SetMaxEvents changes the maximum number of events that are allowed in the sliding window. If the new limit is lower, the oldest events will be forgotten. If the new limit is higher, the window will suddenly have capacity for new reservations. It panics if maxEvents is 0 and window size is not zero; if setting both the events limit and the window size to 0, call SetWindow() first.

SetWindow changes r's sliding window duration to window. Goroutines that are already blocked on a call to Wait() will not be affected. It panics if window is non-zero but the max event limit is 0.

func (r *RingBufferRateLimiter) Stop()

Stop cleans up r's scheduling goroutine.

Wait blocks until the event is allowed to occur. It returns an error if the context is cancelled.

Window returns the size of the sliding window.

type StandardKeyGenerator

type StandardKeyGenerator struct {
	
	KeyType KeyType
}

StandardKeyGenerator is the standard, in-memory key source that uses crypto/rand.

func (StandardKeyGenerator) GenerateKey

GenerateKey generates a new private key according to kg.KeyType.

type Storage interface {
	
	
	
	
	
	
	
	
	
	
	
	Locker

	
	
	Store(ctx context.Context, key string, value []byte) error

	
	Load(ctx context.Context, key string) ([]byte, error)

	
	
	
	
	
	Delete(ctx context.Context, key string) error

	
	
	
	Exists(ctx context.Context, key string) bool

	
	
	
	
	
	
	List(ctx context.Context, path string, recursive bool) ([]string, error)

	
	Stat(ctx context.Context, key string) (KeyInfo, error)
}

Storage is a type that implements a key-value store with basic file system (folder path) semantics. Keys use the forward slash '/' to separate path components and have no leading or trailing slashes.

A "prefix" of a key is defined on a component basis, e.g. "a" is a prefix of "a/b" but not "ab/c".

A "file" is a key with a value associated with it.

A "directory" is a key with no value, but which may be the prefix of other keys.

Keys passed into Load and Store always have "file" semantics, whereas "directories" are only implicit by leading up to the file.

The Load, Delete, List, and Stat methods should return fs.ErrNotExist if the key does not exist.

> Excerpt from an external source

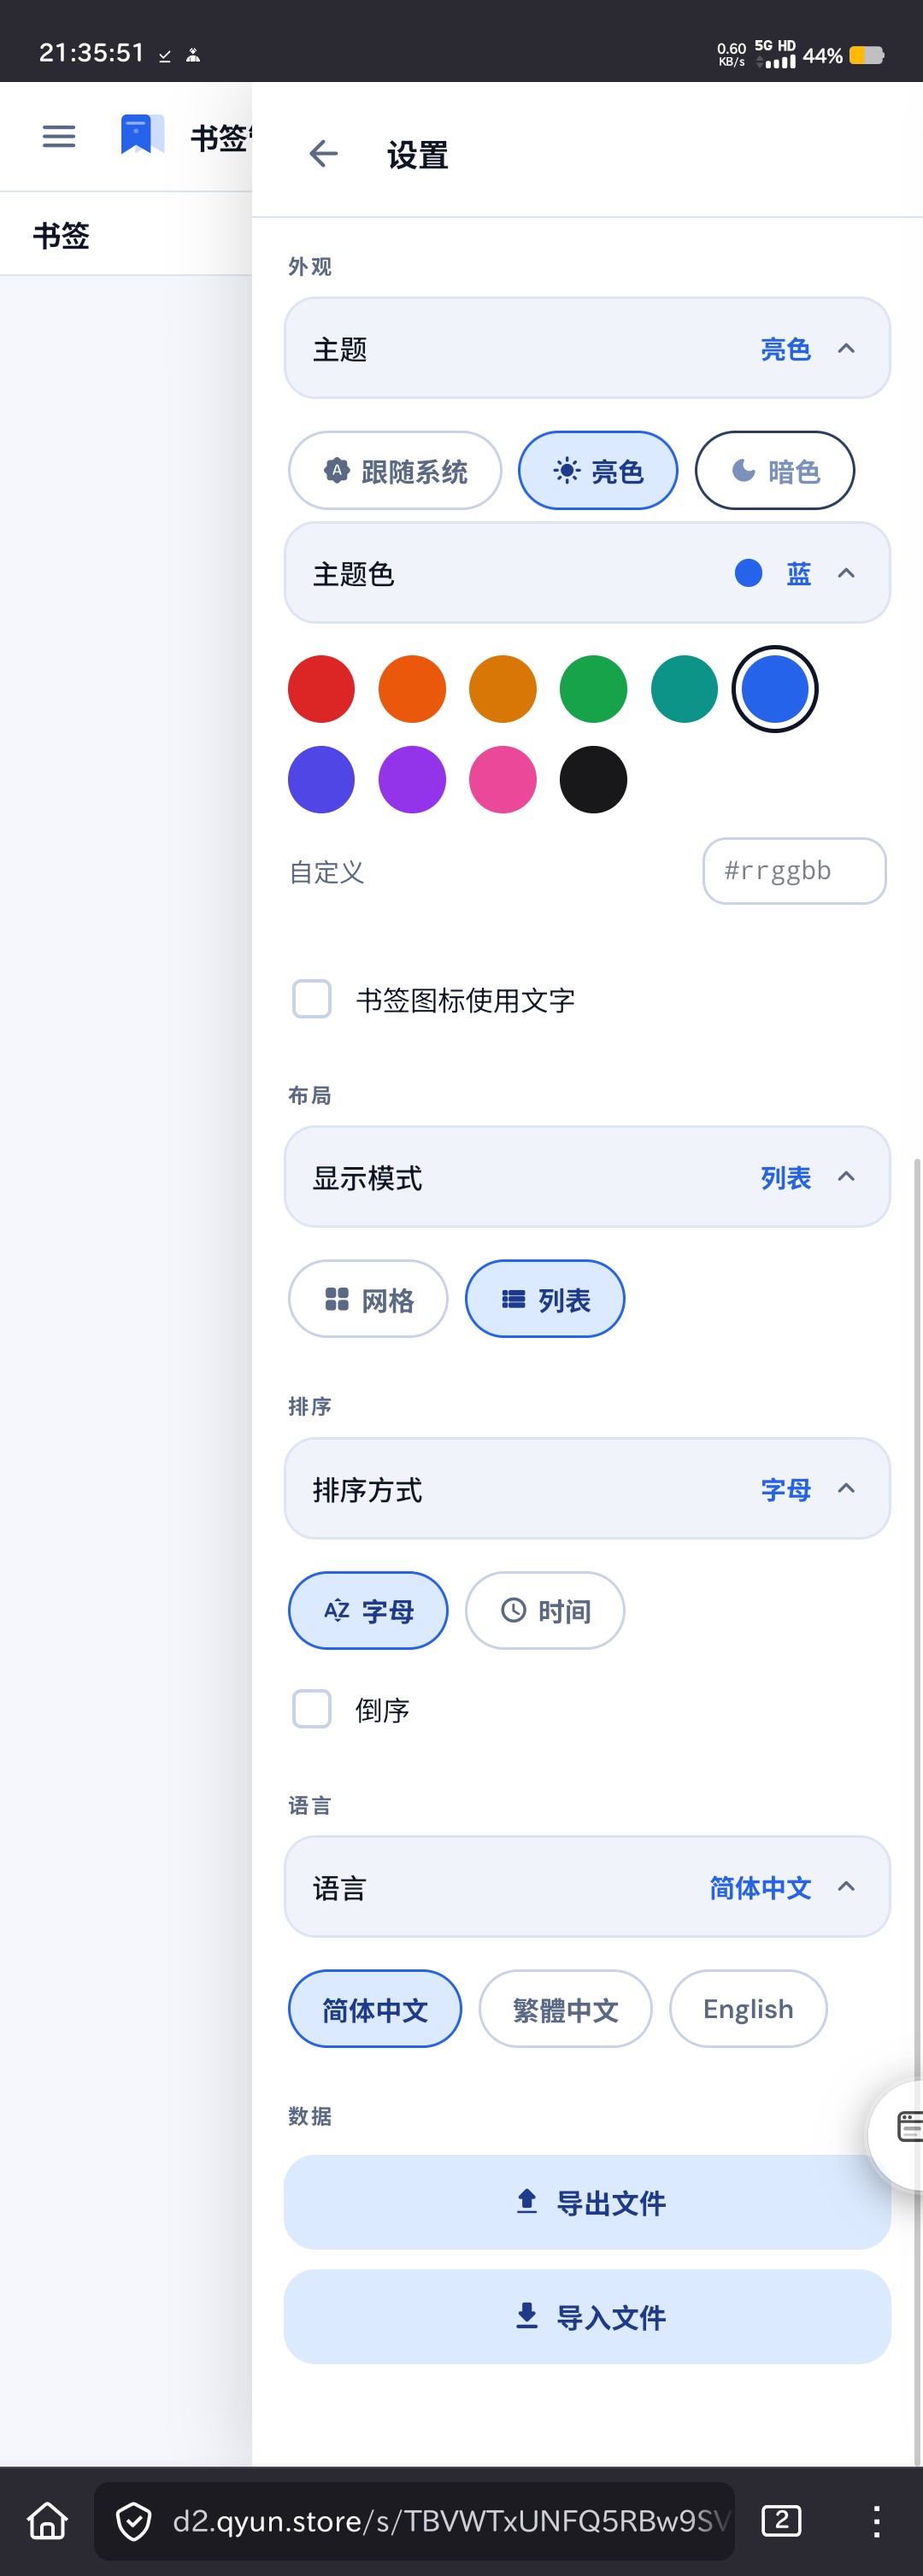Click the export file (导出文件) button

(x=588, y=2202)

Processes running in a cluster should use the same Storage value (with the same configuration) in order to share certificates and other TLS resources with the cluster.

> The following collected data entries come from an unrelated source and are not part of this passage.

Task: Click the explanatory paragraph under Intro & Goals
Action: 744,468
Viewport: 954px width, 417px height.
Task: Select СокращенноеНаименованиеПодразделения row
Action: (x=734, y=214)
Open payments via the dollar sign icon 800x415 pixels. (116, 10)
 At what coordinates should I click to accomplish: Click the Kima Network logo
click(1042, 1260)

Implementations of Storage MUST be safe for concurrent use and honor context cancellations. Methods should block until their operation is complete; that is, Load() should always return the value from the last call to Store() for a given key, and concurrent calls to Store() should not corrupt a file.

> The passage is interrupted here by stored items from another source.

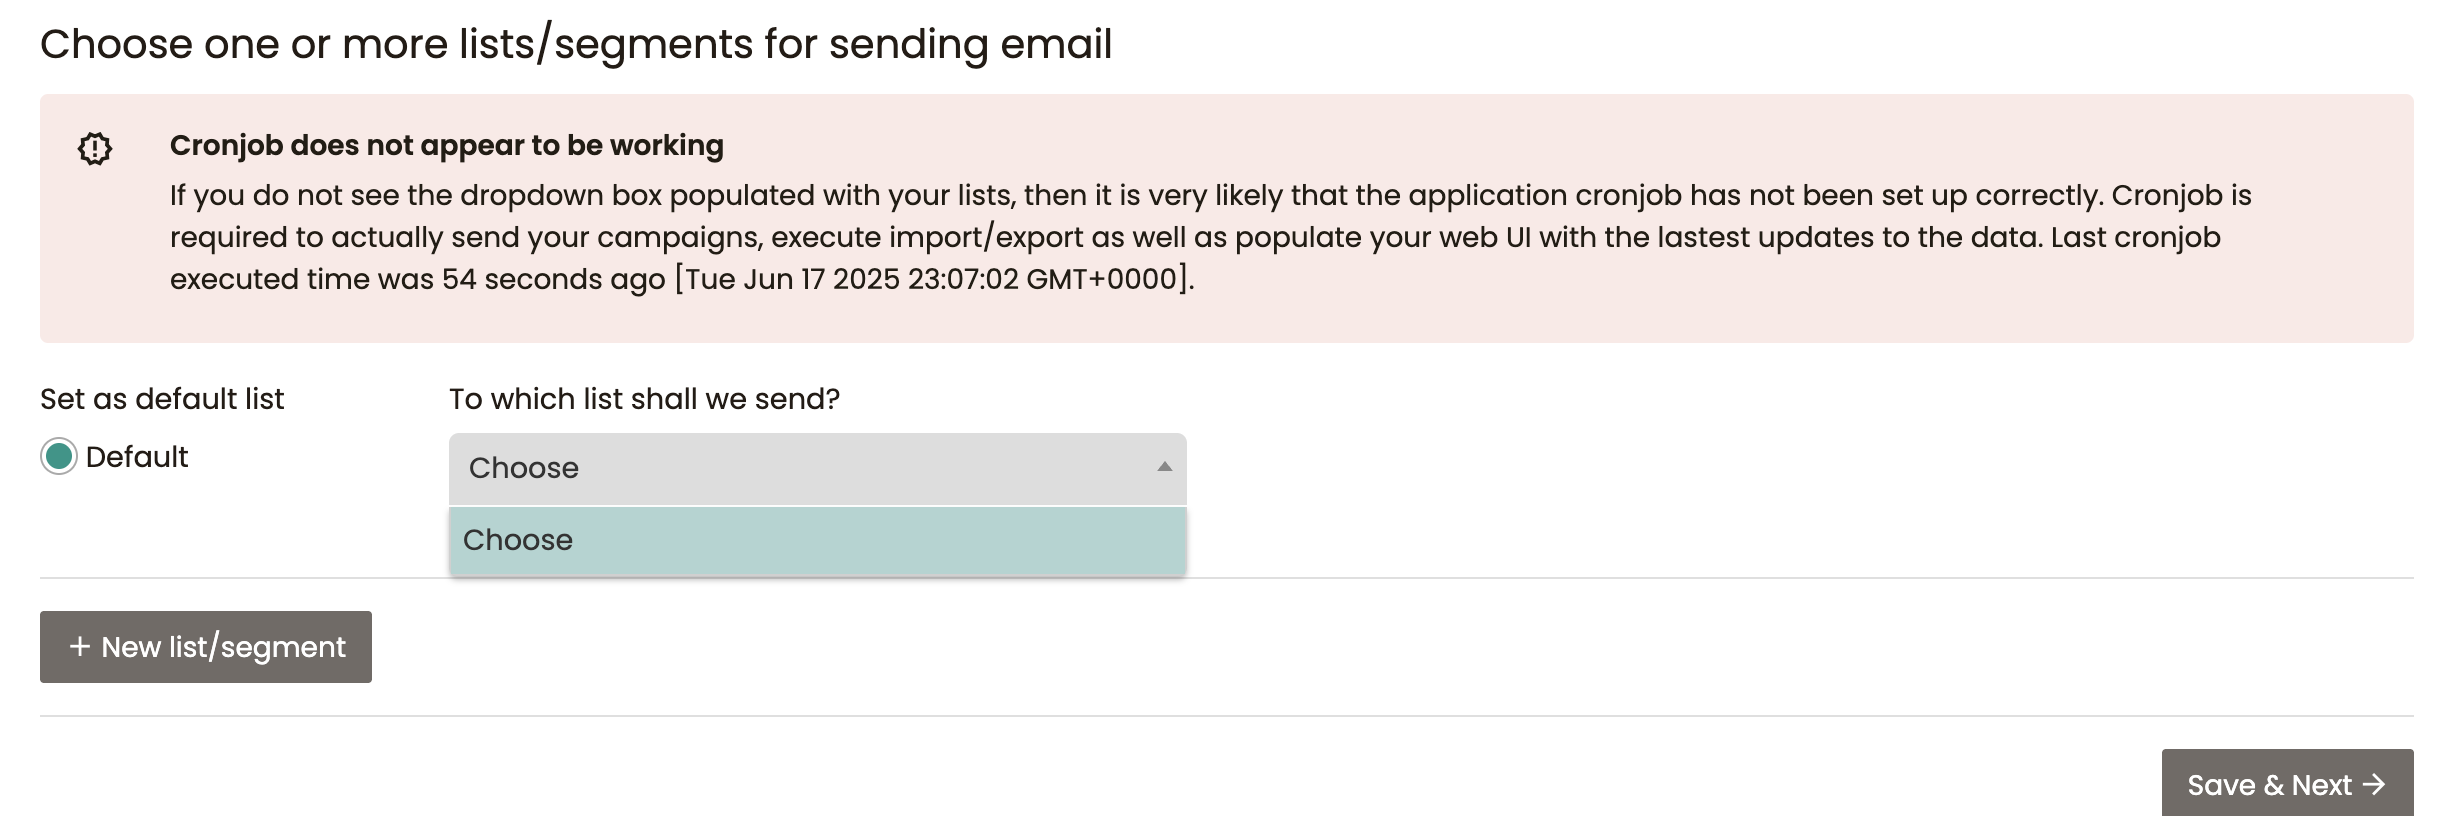Click the pink cronjob alert banner body

pyautogui.click(x=1227, y=219)
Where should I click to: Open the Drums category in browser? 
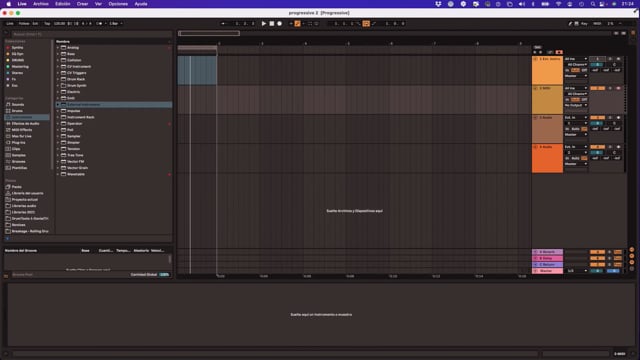coord(17,111)
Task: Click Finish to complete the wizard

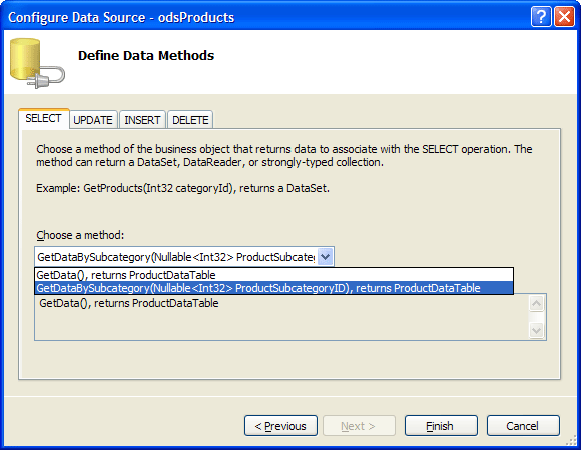Action: [x=441, y=426]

For simplicity, this is not a streaming API and is not suitable for very large files.

type SubjectIssuer struct {
	Subject, IssuerKey string
}

SubjectIssuer pairs a subject name with an issuer ID/key.

ZeroSSLIssuer can get certificates from ZeroSSL's API. (To use ZeroSSL's ACME endpoint, use the ACMEIssuer instead.) Note that use of the API is restricted by payment tier.

func (*ZeroSSLIssuer) HTTPValidationHandler added in v0.21.0

HTTPValidationHandler wraps the ZeroSSL HTTP validation handler such that it can pass verification checks from ZeroSSL's API.

If a request is not a ZeroSSL HTTP validation request, h will be invoked.

func (*ZeroSSLIssuer) HandleZeroSSLHTTPValidation added in v0.21.0

HandleZeroSSLHTTPValidation is to ZeroSSL API HTTP validation requests like HandleHTTPChallenge is to ACME HTTP challenge requests.

Issue obtains a certificate for the given csr.

IssuerKey returns the unique issuer key for ZeroSSL.

Revoke revokes the given certificate. Only do this if there is a security or trust concern with the certificate.